> Aim of the task
Reproduce the records below as one numbered list, one line per item, dropping any blank lines.

> Data supplied
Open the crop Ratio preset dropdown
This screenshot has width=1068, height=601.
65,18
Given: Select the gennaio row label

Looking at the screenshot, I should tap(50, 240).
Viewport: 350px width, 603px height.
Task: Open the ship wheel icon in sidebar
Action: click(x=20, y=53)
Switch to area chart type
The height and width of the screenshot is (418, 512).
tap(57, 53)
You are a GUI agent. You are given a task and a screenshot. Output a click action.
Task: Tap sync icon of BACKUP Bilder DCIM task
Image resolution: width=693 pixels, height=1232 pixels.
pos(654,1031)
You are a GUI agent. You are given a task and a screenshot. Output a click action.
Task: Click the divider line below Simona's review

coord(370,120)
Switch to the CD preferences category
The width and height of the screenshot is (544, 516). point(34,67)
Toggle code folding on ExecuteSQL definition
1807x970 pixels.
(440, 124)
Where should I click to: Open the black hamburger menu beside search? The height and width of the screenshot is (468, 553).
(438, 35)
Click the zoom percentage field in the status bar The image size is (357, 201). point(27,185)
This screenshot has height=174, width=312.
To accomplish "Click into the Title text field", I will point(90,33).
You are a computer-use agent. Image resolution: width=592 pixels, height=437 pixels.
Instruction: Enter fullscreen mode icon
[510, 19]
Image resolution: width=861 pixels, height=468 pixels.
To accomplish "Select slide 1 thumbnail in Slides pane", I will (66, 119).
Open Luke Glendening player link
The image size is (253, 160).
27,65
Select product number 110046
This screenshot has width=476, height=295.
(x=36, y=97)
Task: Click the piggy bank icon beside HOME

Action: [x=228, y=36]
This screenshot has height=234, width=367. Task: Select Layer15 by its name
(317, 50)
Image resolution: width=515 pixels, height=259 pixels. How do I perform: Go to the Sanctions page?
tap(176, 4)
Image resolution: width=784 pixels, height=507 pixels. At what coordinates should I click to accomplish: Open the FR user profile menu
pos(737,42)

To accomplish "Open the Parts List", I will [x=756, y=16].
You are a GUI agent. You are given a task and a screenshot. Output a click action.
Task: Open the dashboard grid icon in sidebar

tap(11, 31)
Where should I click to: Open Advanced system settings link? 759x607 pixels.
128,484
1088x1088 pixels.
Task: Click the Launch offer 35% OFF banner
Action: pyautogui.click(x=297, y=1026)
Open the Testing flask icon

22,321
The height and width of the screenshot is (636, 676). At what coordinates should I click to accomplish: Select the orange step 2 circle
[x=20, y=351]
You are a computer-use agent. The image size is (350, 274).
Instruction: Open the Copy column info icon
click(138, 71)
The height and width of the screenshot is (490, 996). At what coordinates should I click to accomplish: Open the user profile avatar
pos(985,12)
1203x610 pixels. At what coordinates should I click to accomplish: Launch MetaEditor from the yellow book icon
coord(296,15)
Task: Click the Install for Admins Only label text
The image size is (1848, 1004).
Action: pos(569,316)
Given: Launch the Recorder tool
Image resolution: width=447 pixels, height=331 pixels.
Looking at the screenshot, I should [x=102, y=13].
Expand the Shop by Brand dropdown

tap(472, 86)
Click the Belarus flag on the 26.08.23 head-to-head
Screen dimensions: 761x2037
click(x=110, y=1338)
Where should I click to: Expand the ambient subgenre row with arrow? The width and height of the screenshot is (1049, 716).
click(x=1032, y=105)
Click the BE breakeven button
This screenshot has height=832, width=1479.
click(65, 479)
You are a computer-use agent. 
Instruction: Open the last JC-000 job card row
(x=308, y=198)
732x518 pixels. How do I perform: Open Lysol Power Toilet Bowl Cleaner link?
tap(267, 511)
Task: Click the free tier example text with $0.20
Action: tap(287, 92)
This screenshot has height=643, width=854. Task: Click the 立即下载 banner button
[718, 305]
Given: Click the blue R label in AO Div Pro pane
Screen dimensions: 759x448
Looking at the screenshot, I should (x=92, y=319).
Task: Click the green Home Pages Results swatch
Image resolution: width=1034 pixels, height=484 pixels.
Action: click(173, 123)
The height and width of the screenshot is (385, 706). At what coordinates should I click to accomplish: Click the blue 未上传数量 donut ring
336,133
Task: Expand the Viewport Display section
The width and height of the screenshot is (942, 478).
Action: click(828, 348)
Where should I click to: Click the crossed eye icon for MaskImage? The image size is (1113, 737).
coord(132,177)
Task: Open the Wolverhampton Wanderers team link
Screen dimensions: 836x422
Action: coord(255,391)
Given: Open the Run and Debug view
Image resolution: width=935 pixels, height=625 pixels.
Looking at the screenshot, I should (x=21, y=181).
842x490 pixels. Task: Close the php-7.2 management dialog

> Answer for the task
1. Open the crop Ratio preset dropdown
2. This screenshot has width=1068, height=601.
3. 65,18
4. Given: Select the gennaio row label
5. Looking at the screenshot, I should tap(50, 240).
6. Viewport: 350px width, 603px height.
7. Task: Open the ship wheel icon in sidebar
8. Action: click(x=20, y=53)
9. Switch to area chart type
10. The height and width of the screenshot is (418, 512).
11. tap(57, 53)
12. You are a GUI agent. You are given a task and a screenshot. Output a click action.
13. Task: Tap sync icon of BACKUP Bilder DCIM task
14. Image resolution: width=693 pixels, height=1232 pixels.
15. pos(654,1031)
16. You are a GUI agent. You are given a task and a screenshot. Output a click action.
17. Task: Click the divider line below Simona's review
18. coord(370,120)
19. Switch to the CD preferences category
20. The width and height of the screenshot is (544, 516). point(34,67)
21. Toggle code folding on ExecuteSQL definition
22. 1807x970 pixels.
23. (440, 124)
24. Where should I click to: Open the black hamburger menu beside search? The height and width of the screenshot is (468, 553).
25. (438, 35)
26. Click the zoom percentage field in the status bar The image size is (357, 201). point(27,185)
27. This screenshot has height=174, width=312.
28. To accomplish "Click into the Title text field", I will point(90,33).
29. You are a computer-use agent. Image resolution: width=592 pixels, height=437 pixels.
30. Instruction: Enter fullscreen mode icon
31. [510, 19]
32. Image resolution: width=861 pixels, height=468 pixels.
33. To accomplish "Select slide 1 thumbnail in Slides pane", I will (66, 119).
34. Open Luke Glendening player link
35. The image size is (253, 160).
36. 27,65
37. Select product number 110046
38. This screenshot has width=476, height=295.
39. (x=36, y=97)
40. Task: Click the piggy bank icon beside HOME
41. Action: [x=228, y=36]
42. This screenshot has height=234, width=367. Task: Select Layer15 by its name
43. (317, 50)
44. Image resolution: width=515 pixels, height=259 pixels. How do I perform: Go to the Sanctions page?
45. tap(176, 4)
46. Image resolution: width=784 pixels, height=507 pixels. At what coordinates should I click to accomplish: Open the FR user profile menu
47. pos(737,42)
48. To accomplish "Open the Parts List", I will [x=756, y=16].
49. You are a GUI agent. You are given a task and a screenshot. Output a click action.
50. Task: Open the dashboard grid icon in sidebar
51. tap(11, 31)
52. Where should I click to: Open Advanced system settings link? 759x607 pixels.
53. 128,484
54. 1088x1088 pixels.
55. Task: Click the Launch offer 35% OFF banner
56. Action: pyautogui.click(x=297, y=1026)
57. Open the Testing flask icon
58. 22,321
59. The height and width of the screenshot is (636, 676). At what coordinates should I click to accomplish: Select the orange step 2 circle
60. [x=20, y=351]
61. You are a computer-use agent. The image size is (350, 274).
62. Instruction: Open the Copy column info icon
63. click(138, 71)
64. The height and width of the screenshot is (490, 996). At what coordinates should I click to accomplish: Open the user profile avatar
65. pos(985,12)
66. 1203x610 pixels. At what coordinates should I click to accomplish: Launch MetaEditor from the yellow book icon
67. coord(296,15)
68. Task: Click the Install for Admins Only label text
69. The image size is (1848, 1004).
70. Action: pos(569,316)
71. Given: Launch the Recorder tool
72. Image resolution: width=447 pixels, height=331 pixels.
73. Looking at the screenshot, I should [x=102, y=13].
74. Expand the Shop by Brand dropdown
75. tap(472, 86)
76. Click the Belarus flag on the 26.08.23 head-to-head
77. Screen dimensions: 761x2037
78. click(x=110, y=1338)
79. Where should I click to: Expand the ambient subgenre row with arrow? The width and height of the screenshot is (1049, 716).
80. click(x=1032, y=105)
81. Click the BE breakeven button
82. This screenshot has height=832, width=1479.
83. click(65, 479)
84. You are a computer-use agent. 
85. Instruction: Open the last JC-000 job card row
86. (x=308, y=198)
87. 732x518 pixels. How do I perform: Open Lysol Power Toilet Bowl Cleaner link?
88. tap(267, 511)
89. Task: Click the free tier example text with $0.20
90. Action: tap(287, 92)
91. This screenshot has height=643, width=854. Task: Click the 立即下载 banner button
92. [718, 305]
93. Given: Click the blue R label in AO Div Pro pane
94. Screen dimensions: 759x448
95. Looking at the screenshot, I should (x=92, y=319).
96. Task: Click the green Home Pages Results swatch
97. Image resolution: width=1034 pixels, height=484 pixels.
98. Action: click(173, 123)
99. The height and width of the screenshot is (385, 706). At what coordinates should I click to accomplish: Click the blue 未上传数量 donut ring
100. 336,133
101. Task: Expand the Viewport Display section
102. The width and height of the screenshot is (942, 478).
103. Action: click(828, 348)
104. Where should I click to: Click the crossed eye icon for MaskImage? The image size is (1113, 737).
105. coord(132,177)
106. Task: Open the Wolverhampton Wanderers team link
107. Screen dimensions: 836x422
108. Action: coord(255,391)
109. Given: Open the Run and Debug view
110. Image resolution: width=935 pixels, height=625 pixels.
111. Looking at the screenshot, I should (x=21, y=181).
112. 842x490 pixels. Task: Close the php-7.2 management dialog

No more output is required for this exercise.